Fragmento de texto ▸
<<<<
Última Hora

A los ticos les gusta la leche… tanto que en el país hay 17.000 fincas trabajando todos los días para satisfacer nuestros hábitos de consumo.

Por año, cada persona consume unos 17 kilos de queso y 202 litros de leche. Pero no solo de vacas vive el hombre, cada vez son más los que ponen su fe en las cabras.

Greivin Madrigal es uno de ellos, el pertenece a un grupo de 90 productores de San Carlos que se ganan la vida gracias a la leche de cabra.

Recientemente sacaron al mercado un novedoso producto: caprinito, que es nada más y nada menos que leche de cabra en polvo.

Otros que están aprovechando la leche de cabra son los del proyecto Egandí. Solo que ellos no buscan que la gente se la tome, sino que la usen en su cutis para mejorar la piel.
>>>>
Datos almacenados:
<<<<
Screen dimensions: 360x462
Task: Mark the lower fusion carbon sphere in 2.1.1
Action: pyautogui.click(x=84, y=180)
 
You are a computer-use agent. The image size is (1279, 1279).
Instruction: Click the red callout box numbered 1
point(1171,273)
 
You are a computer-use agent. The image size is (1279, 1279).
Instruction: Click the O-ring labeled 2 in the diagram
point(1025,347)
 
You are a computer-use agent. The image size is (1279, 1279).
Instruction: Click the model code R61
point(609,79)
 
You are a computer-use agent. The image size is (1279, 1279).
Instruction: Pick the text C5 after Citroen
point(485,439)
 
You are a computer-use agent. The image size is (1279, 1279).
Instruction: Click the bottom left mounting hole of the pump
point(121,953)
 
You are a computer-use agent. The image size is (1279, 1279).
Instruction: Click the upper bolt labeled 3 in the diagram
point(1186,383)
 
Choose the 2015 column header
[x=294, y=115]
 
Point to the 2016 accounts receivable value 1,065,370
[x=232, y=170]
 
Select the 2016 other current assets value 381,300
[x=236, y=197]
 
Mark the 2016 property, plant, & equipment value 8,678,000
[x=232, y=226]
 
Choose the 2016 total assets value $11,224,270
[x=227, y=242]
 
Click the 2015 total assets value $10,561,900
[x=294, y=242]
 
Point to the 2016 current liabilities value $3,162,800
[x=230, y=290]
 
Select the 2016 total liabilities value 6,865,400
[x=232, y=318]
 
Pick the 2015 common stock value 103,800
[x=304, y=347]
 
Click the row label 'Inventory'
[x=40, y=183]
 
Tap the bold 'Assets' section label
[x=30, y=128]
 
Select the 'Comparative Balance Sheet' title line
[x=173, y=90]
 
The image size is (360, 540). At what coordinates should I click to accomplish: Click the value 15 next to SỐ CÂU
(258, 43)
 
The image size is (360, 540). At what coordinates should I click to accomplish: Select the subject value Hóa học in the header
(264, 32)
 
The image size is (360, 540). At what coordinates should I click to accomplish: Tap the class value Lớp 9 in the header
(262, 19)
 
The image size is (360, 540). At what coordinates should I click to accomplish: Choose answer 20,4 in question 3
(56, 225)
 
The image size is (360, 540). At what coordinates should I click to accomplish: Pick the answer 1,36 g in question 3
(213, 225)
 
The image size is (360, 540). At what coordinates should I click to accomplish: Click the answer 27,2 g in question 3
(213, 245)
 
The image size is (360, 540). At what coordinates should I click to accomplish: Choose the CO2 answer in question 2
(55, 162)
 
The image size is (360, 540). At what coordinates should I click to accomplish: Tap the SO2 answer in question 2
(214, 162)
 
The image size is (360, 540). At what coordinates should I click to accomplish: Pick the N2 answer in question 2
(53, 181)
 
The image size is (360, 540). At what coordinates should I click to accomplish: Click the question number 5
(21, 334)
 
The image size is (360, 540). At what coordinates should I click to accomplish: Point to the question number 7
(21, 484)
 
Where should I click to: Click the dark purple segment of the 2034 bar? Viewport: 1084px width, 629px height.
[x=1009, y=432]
>>>>
<<<<
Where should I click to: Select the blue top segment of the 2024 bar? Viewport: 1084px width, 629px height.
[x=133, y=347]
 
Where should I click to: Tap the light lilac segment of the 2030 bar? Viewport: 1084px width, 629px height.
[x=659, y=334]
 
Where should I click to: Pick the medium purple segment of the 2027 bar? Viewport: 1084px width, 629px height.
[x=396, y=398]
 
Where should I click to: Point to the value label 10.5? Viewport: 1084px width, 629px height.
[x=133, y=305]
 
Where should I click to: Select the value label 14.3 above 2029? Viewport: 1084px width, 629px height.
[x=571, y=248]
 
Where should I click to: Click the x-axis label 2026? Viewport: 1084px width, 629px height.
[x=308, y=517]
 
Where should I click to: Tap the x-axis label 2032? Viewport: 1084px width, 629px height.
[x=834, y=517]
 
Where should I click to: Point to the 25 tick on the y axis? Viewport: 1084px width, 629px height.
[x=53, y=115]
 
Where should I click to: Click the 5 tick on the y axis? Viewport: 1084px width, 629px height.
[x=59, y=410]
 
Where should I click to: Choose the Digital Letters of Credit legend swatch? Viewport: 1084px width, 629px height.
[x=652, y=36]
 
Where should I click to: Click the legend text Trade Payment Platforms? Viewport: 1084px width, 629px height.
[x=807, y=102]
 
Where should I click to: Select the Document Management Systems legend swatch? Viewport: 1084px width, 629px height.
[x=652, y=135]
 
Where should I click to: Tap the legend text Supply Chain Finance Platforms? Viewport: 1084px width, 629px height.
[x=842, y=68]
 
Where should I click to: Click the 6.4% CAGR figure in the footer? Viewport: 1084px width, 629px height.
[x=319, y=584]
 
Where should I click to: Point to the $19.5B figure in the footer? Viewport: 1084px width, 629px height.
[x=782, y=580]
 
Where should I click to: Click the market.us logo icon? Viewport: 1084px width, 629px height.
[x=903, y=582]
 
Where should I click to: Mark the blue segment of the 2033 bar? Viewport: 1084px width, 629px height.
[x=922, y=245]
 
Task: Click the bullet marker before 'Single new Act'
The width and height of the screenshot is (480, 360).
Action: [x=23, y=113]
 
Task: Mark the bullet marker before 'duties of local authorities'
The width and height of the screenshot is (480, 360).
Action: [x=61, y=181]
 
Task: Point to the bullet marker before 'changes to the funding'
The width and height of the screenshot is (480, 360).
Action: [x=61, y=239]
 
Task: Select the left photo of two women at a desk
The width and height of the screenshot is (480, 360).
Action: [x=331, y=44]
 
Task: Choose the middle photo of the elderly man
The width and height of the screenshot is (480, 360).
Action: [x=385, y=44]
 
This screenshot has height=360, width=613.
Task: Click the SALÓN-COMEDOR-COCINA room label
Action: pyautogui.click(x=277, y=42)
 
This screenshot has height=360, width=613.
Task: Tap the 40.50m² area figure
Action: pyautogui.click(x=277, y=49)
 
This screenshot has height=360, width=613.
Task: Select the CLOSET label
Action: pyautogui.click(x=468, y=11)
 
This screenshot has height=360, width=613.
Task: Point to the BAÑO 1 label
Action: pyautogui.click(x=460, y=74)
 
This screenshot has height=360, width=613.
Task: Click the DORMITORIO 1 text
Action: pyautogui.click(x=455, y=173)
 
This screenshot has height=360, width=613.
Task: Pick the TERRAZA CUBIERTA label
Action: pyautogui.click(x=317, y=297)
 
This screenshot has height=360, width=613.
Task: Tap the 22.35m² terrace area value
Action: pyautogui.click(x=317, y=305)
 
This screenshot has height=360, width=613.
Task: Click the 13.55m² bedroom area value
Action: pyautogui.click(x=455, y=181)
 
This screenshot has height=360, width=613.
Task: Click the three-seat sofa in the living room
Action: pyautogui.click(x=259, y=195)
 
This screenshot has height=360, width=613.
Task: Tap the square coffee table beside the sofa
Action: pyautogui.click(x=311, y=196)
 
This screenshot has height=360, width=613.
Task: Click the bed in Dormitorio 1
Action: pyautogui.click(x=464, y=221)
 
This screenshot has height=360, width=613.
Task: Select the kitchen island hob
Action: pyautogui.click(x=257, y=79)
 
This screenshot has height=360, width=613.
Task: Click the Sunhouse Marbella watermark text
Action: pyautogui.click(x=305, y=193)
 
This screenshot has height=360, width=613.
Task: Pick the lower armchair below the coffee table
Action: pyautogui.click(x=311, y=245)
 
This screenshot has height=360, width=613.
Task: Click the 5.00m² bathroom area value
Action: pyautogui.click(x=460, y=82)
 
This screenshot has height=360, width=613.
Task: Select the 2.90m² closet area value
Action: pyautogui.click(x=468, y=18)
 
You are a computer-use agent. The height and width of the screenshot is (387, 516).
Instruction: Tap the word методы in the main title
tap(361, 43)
>>>>
Trabajo requerido ▸
[1] Por favor, repite del texto sobre la leche de cabra el tramo que va desde "A los ticos" hasta "mejorar la piel.".
[2] Retoma el texto sobre la leche de cabra en Costa Rica y continúalo a partir de su última oración.
Los datos son un material aparte del texto.

Resultados obtenidos ▸
[1]
A los ticos les gusta la leche… tanto que en el país hay 17.000 fincas trabajando todos los días para satisfacer nuestros hábitos de consumo.

Por año, cada persona consume unos 17 kilos de queso y 202 litros de leche. Pero no solo de vacas vive el hombre, cada vez son más los que ponen su fe en las cabras.

Greivin Madrigal es uno de ellos, el pertenece a un grupo de 90 productores de San Carlos que se ganan la vida gracias a la leche de cabra.

Recientemente sacaron al mercado un novedoso producto: caprinito, que es nada más y nada menos que leche de cabra en polvo.

Otros que están aprovechando la leche de cabra son los del proyecto Egandí. Solo que ellos no buscan que la gente se la tome, sino que la usen en su cutis para mejorar la piel.

[2]
Esta familia desarrolló una serie de productos de cuidado personal a base de yogurt de cabra.

Y regresando a las vacas, vamos a hablar de algo que estuvo de modo acuantá. Pero tranquilos, no estoy cometiendo un crimen contra el idioma.

Acuantá es el nombre de la nueva resbaladera en botella que usted puede conseguir ahora en los supermercados.

Estos y otros proyectos fueron expuestos durante el congreso de la Cámara Nacional de Productores de Leche.

Esta actividad permitió a pequeños y medianos productores exponer sus proyectos y cerrar negocios que los beneficien.